Dilansir dari Bloomberg, Kamis, 22 Agustus 2019, Singapura yang mengatakan bahwa upaya mereka untuk mengatasi perubahan iklim adalah sama pentingnya dengan pertahanan militer, telah memprioritaskan penggunaan bus dan kereta yang lebih besar, demikian dikatakan Menteri Lingkungan dan Sumber Daya Air Singapura, Masagos Zulkifli dalam sebuah wawancara, Rabu, 21 Agustus 2019.

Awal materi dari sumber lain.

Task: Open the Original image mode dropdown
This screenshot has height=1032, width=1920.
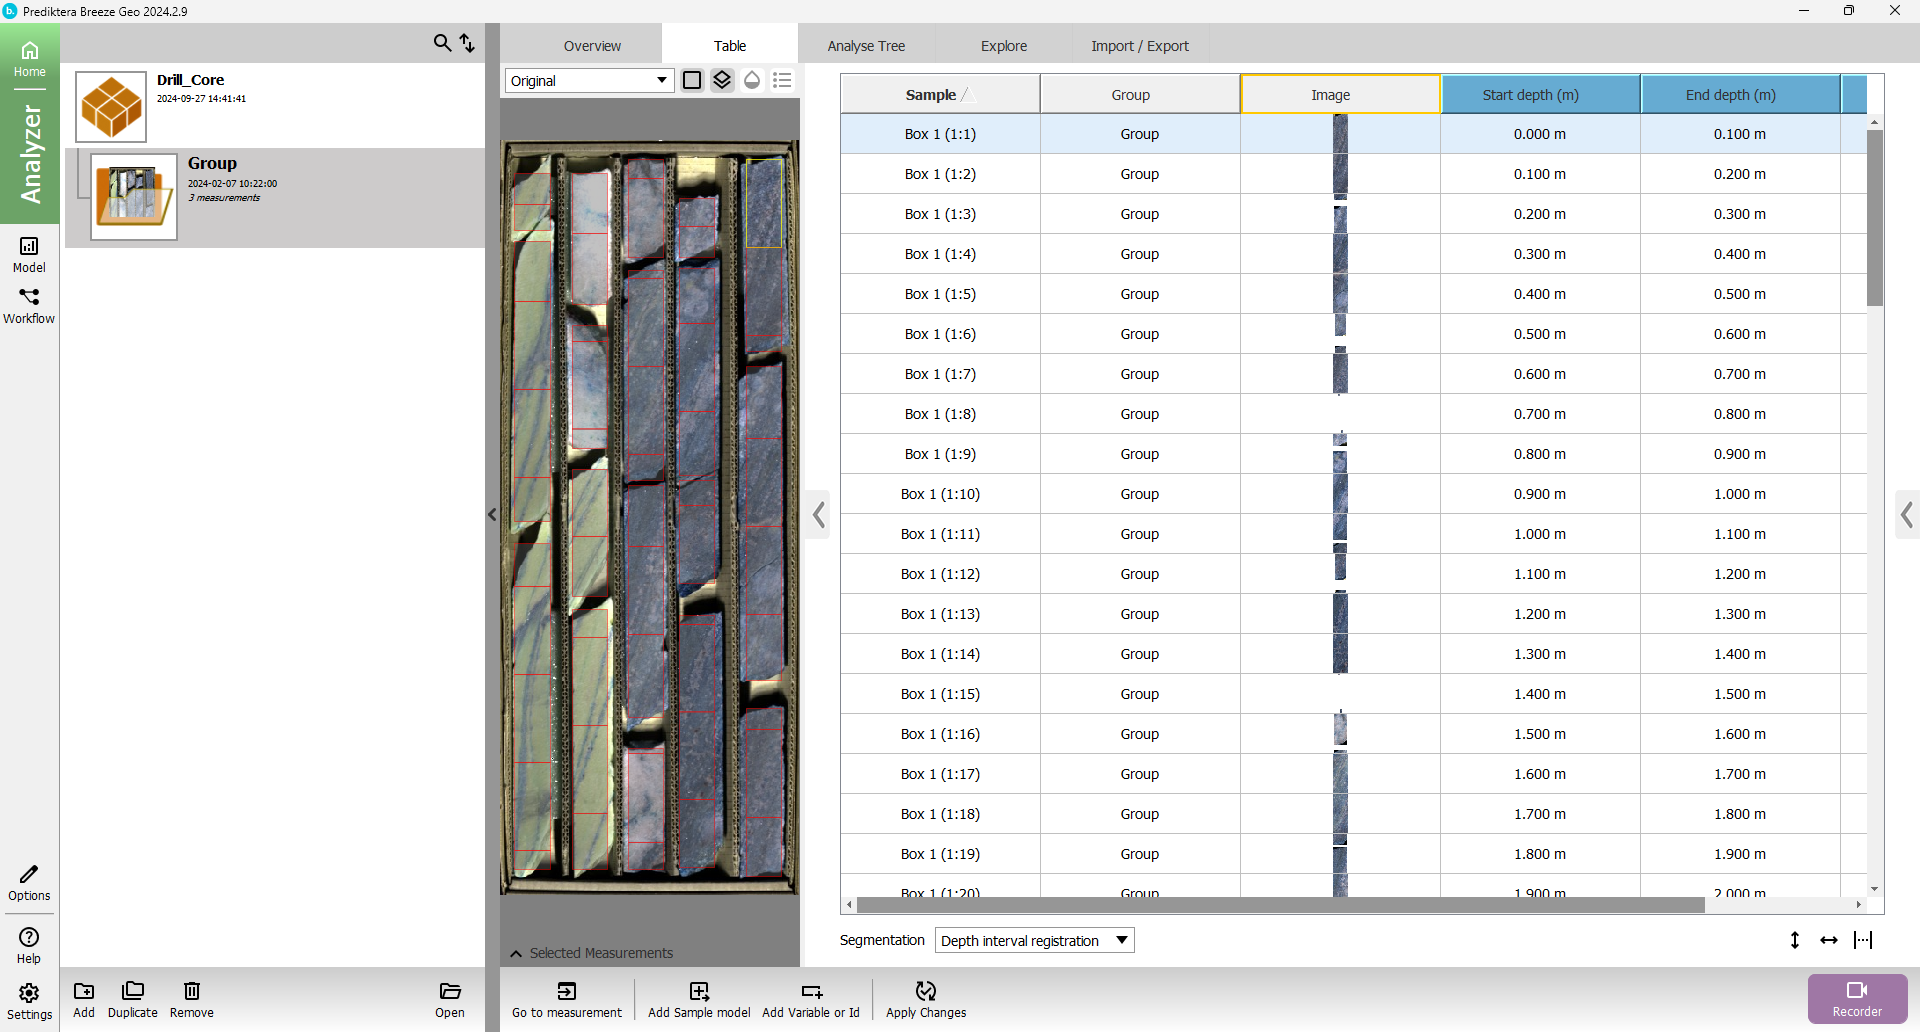Action: point(588,81)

https://www.instagram.com/p/B1b6TtkhgO-/?igshid=1vwncsi0575tn
Seperti diketahui sebelumnya, Elon Musk mengkritik Singapura lantaran lambat mengadopsi EV (Electric Vehicle) atau kendaraan berteknologi hybrid dan mengatakan pada Januari lalu lewat Twitter bahwa pemerintah Singapura menolaknya.
“Apa yang ingin Elon Musk hasilkan adalah gaya hidup,” kata Zulkifli pada hari Rabu ketika ditanya tentang komentar pengusaha tersebut. “Kami tidak tertarik dengan gaya hidup. Kami tertarik pada solusi yang tepat yang akan mengatasi masalah iklim,” demikian seperti dikutip dari Bloomberg.
Sayangnya, Tesla tidak memberikan tanggapan saat dimintai komentarnya.
Singapura, negara kepulauan dataran rendah itu menghadapi ancaman eksistensial dari dampak perubahan iklim. Dalam pidato nasional hari Minggu, Perdana Menteri Singapura Lee Hsien Loong mengatakan, bahwa dibutuhkan anggaran lebih dari 100 miliar dolar Singapura (72 miliar dolar AS) pada abad berikutnya untuk melindungi Singapura dari naiknya permukaan laut, suhu yang lebih panas dan curah hujan yang lebih deras.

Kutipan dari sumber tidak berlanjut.